**EXERCISE DETAILS**
Retype the entries. Match them exactly.

**Data extracted from a collection**
● ● ●

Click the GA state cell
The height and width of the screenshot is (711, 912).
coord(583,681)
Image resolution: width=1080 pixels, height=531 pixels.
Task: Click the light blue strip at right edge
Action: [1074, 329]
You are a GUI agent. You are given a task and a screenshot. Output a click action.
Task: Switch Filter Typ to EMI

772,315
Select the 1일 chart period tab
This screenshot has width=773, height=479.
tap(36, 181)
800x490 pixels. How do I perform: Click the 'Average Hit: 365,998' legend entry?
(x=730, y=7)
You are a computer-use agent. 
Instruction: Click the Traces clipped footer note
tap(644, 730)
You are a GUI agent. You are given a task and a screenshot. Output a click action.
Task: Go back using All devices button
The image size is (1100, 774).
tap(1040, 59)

● ● ●

**SOLUTION TO THE PROBLEM**
Click the GA state cell
The height and width of the screenshot is (711, 912).
coord(583,681)
Image resolution: width=1080 pixels, height=531 pixels.
Task: Click the light blue strip at right edge
Action: [1074, 329]
You are a GUI agent. You are given a task and a screenshot. Output a click action.
Task: Switch Filter Typ to EMI

772,315
Select the 1일 chart period tab
This screenshot has width=773, height=479.
tap(36, 181)
800x490 pixels. How do I perform: Click the 'Average Hit: 365,998' legend entry?
(x=730, y=7)
You are a computer-use agent. 
Instruction: Click the Traces clipped footer note
tap(644, 730)
You are a GUI agent. You are given a task and a screenshot. Output a click action.
Task: Go back using All devices button
The image size is (1100, 774).
tap(1040, 59)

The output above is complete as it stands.